> _EXERCISE GOAL_
Every line below that holds the string "Display" should be copied.

:: GIVEN RECORDS

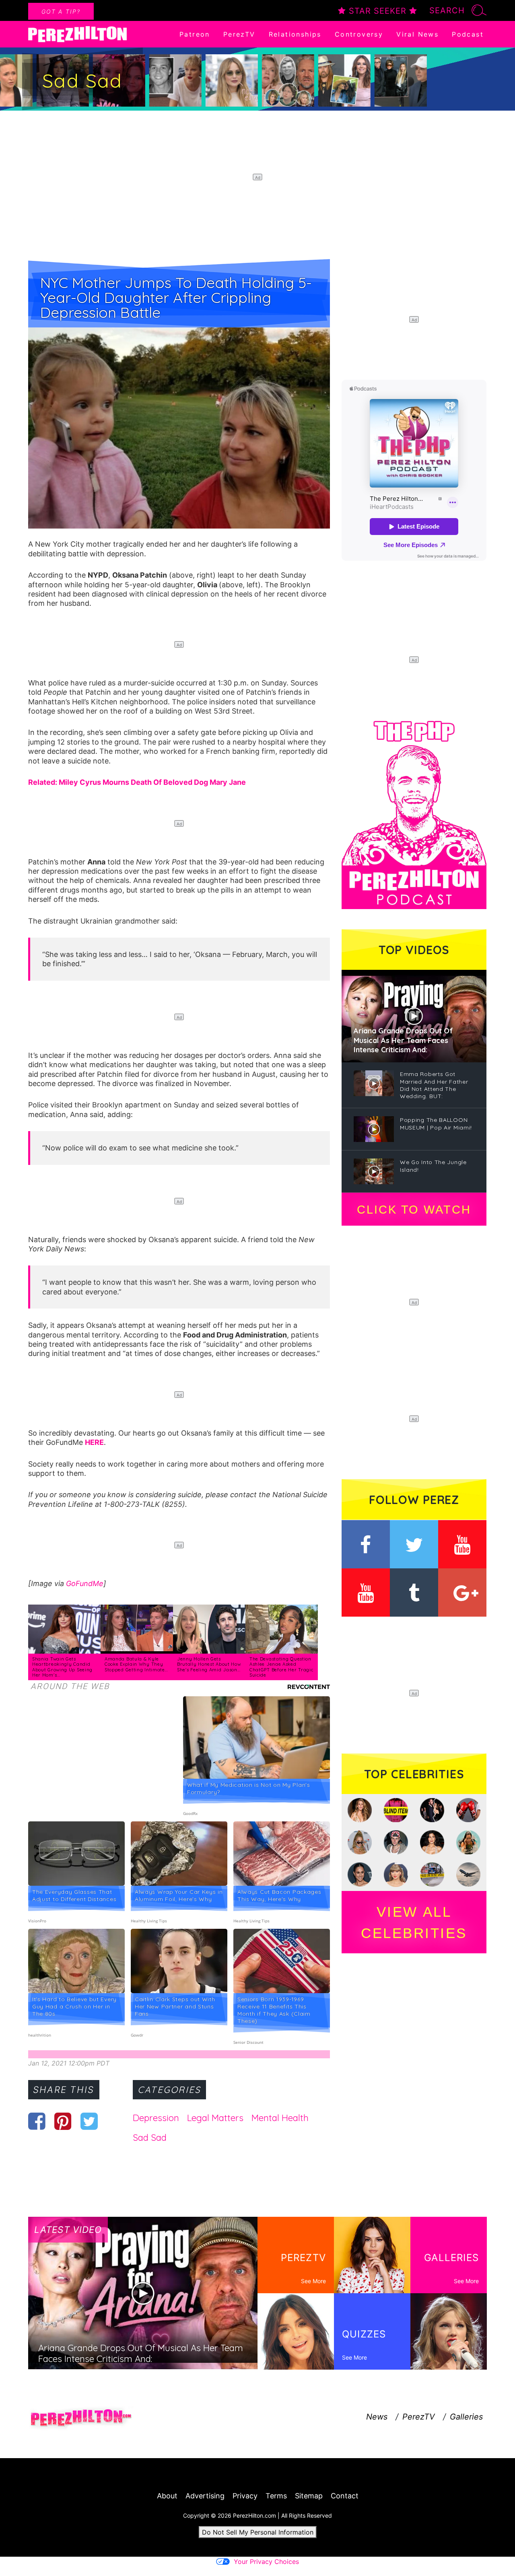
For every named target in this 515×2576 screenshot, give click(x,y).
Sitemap (309, 2496)
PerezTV (239, 34)
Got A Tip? (60, 11)
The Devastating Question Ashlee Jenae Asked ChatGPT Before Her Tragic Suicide (281, 1667)
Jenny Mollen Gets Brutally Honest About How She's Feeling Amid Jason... (209, 1664)
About (167, 2496)
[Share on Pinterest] (63, 2121)
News (376, 2417)
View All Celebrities (414, 1922)
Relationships (295, 34)
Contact (344, 2496)
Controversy (359, 34)
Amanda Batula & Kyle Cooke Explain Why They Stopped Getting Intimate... (136, 1664)
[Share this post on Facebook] (36, 2121)
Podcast (468, 34)
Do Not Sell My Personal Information (257, 2532)
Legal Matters (215, 2117)
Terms (276, 2496)
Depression (156, 2117)
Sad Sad (150, 2137)
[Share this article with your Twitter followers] (89, 2121)
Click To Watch (414, 1209)
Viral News (417, 34)
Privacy (245, 2496)
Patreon (194, 34)
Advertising (205, 2496)
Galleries (466, 2417)
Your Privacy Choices (266, 2561)
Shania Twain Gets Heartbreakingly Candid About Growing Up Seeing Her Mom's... (62, 1667)
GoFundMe (84, 1583)
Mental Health (280, 2117)
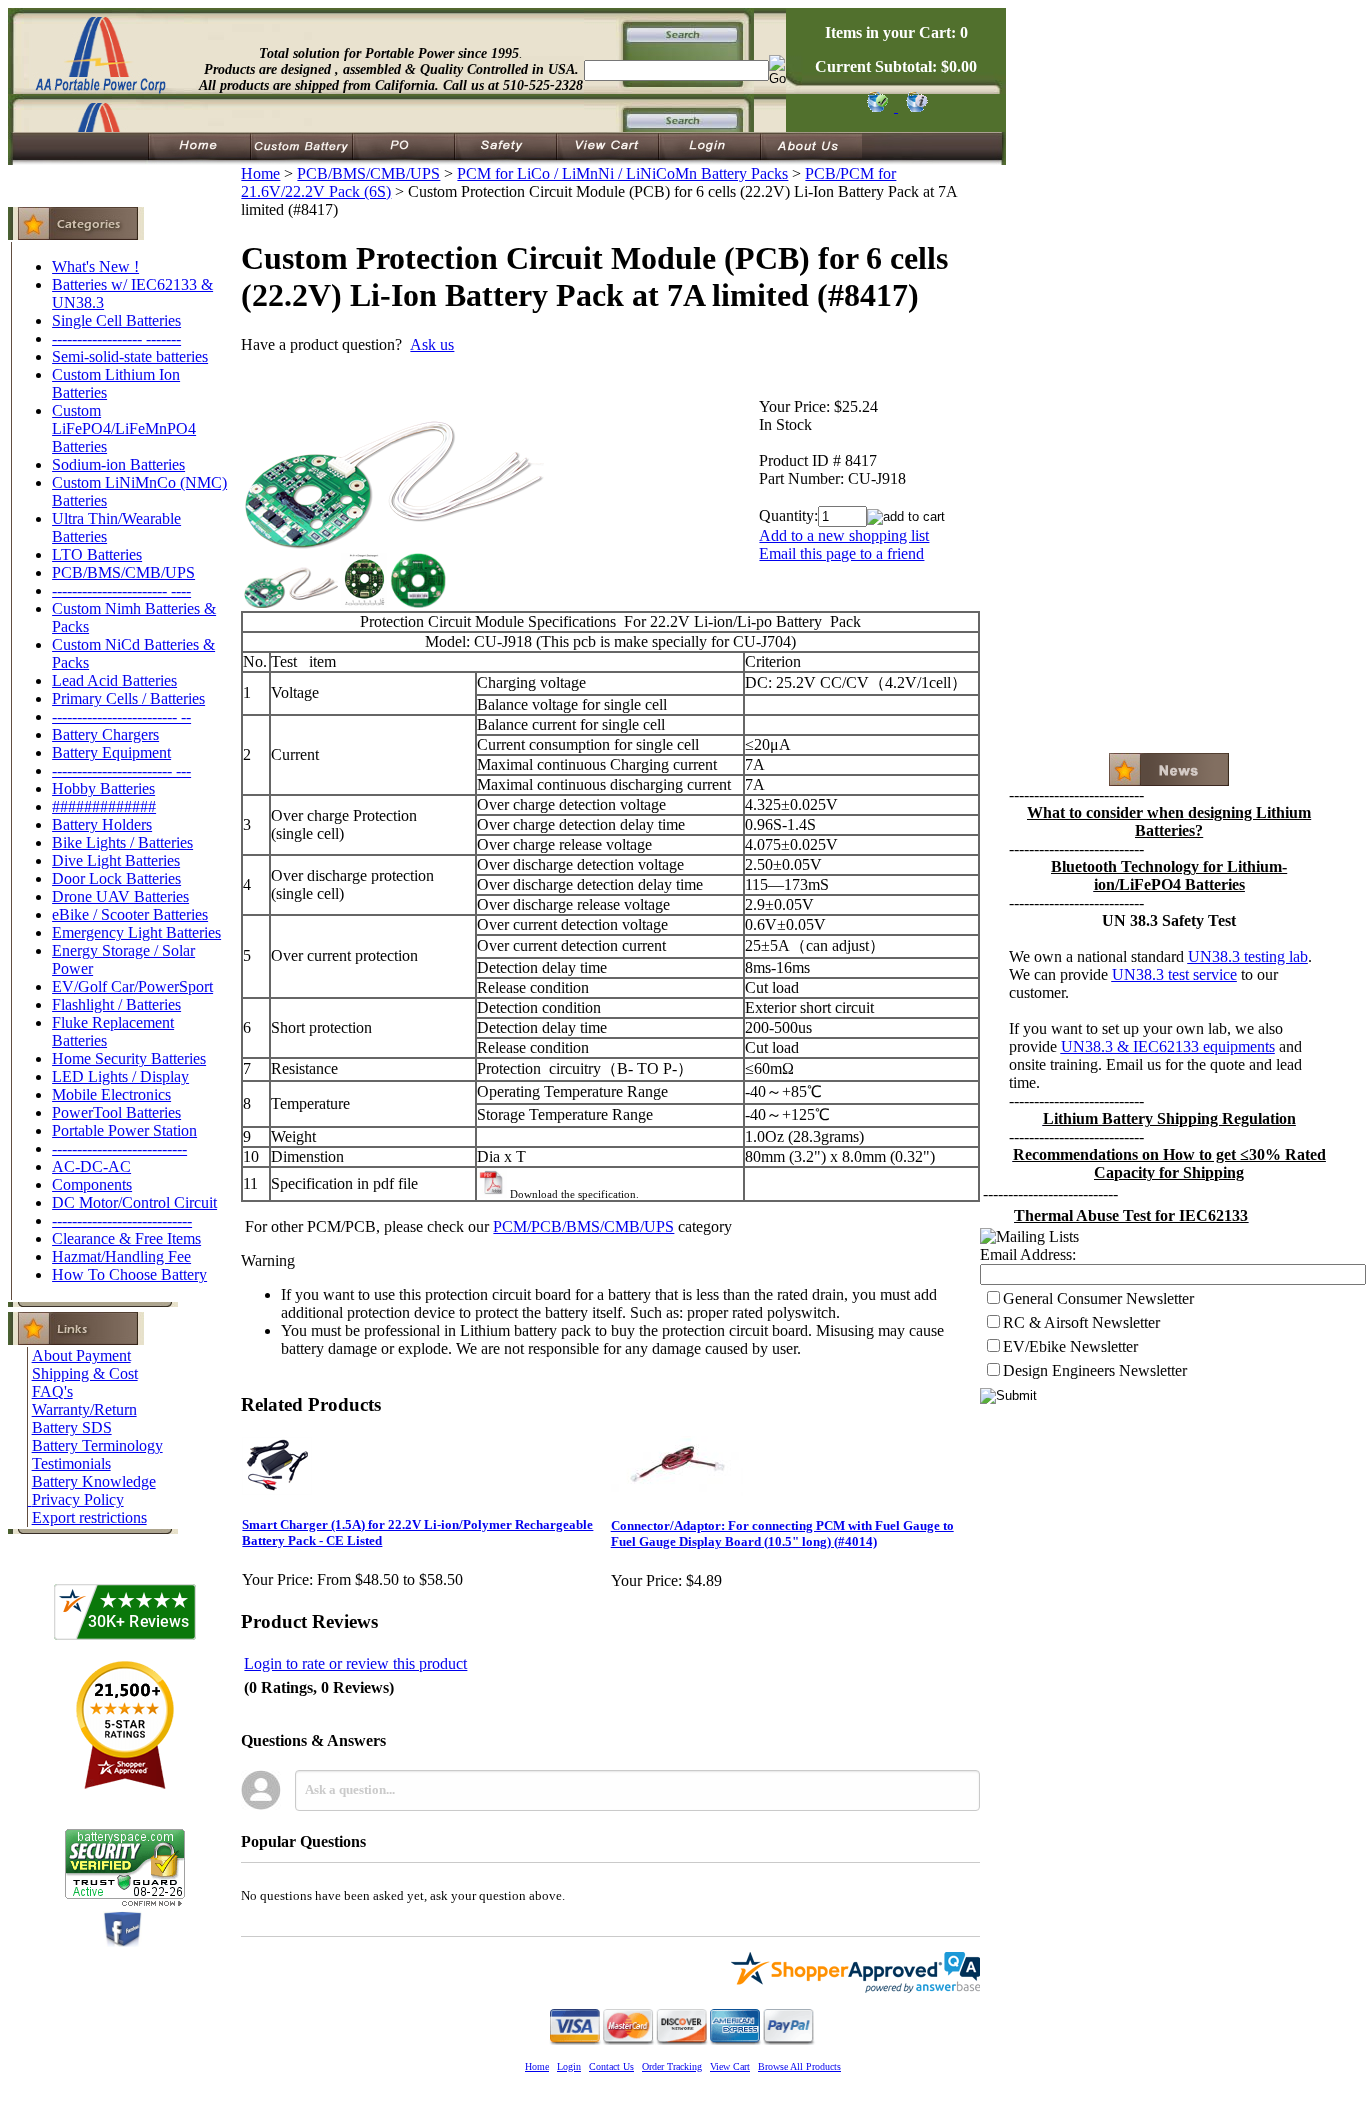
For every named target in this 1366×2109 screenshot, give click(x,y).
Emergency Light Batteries (136, 932)
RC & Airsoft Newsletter (1081, 1322)
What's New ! (95, 266)
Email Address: (1028, 1254)
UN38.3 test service (1174, 974)
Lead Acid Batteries (114, 680)
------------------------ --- (121, 770)
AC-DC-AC (91, 1166)
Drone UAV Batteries (120, 896)
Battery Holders (102, 824)
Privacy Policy (78, 1499)
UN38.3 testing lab (1248, 956)
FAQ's (52, 1391)
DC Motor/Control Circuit (134, 1202)
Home (260, 173)
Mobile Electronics (111, 1094)
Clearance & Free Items (126, 1238)
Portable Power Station (124, 1130)
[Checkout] (876, 106)
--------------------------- (119, 1148)
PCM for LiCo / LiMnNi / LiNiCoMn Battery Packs (622, 173)
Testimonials (71, 1463)
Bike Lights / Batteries (122, 842)
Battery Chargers (105, 734)
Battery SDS (72, 1427)
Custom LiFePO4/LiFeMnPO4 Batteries (124, 428)
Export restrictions (89, 1517)
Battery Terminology (97, 1445)
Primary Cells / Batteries (128, 698)
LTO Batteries (97, 554)
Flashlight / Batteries (116, 1004)
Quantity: (788, 515)
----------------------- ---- (121, 590)
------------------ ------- (116, 338)
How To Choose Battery (129, 1274)
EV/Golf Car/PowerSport (132, 986)
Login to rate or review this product (355, 1663)
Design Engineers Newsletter (1095, 1370)
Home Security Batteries (129, 1058)
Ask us (432, 344)
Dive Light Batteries (116, 860)
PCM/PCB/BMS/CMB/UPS (583, 1226)
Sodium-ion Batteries (118, 464)
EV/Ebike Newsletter (1070, 1346)
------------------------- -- (121, 716)
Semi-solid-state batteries (130, 356)
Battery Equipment (111, 752)
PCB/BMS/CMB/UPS (123, 572)
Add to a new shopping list (844, 535)
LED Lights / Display (120, 1076)
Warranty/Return (84, 1409)
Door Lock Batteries (116, 878)
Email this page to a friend (841, 553)
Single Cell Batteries (116, 320)
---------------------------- (122, 1220)
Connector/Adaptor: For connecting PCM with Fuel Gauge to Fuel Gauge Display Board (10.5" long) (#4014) (782, 1533)
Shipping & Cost (85, 1373)
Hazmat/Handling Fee (121, 1256)
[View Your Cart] (913, 106)
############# (104, 806)
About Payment (81, 1355)
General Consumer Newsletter (1098, 1298)
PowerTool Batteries (116, 1112)
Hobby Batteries (103, 788)
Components (92, 1184)
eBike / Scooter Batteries (130, 914)
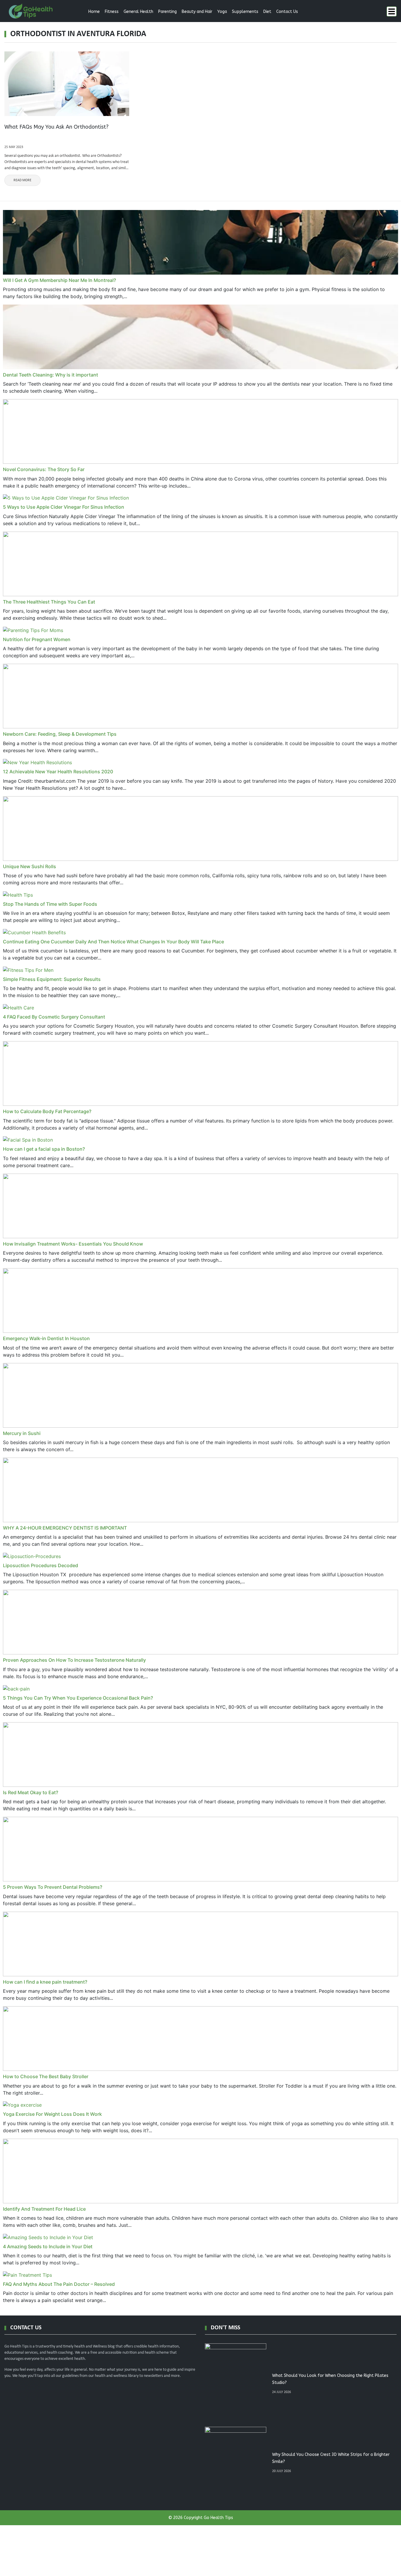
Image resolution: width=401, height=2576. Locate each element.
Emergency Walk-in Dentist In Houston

::::

> _TASK ANSWER_
LED Lights / Display (120, 1076)
Connector/Adaptor: For connecting PCM with Fuel Gauge to Fuel Gauge Display Board (10.5" long) (#4014) (782, 1533)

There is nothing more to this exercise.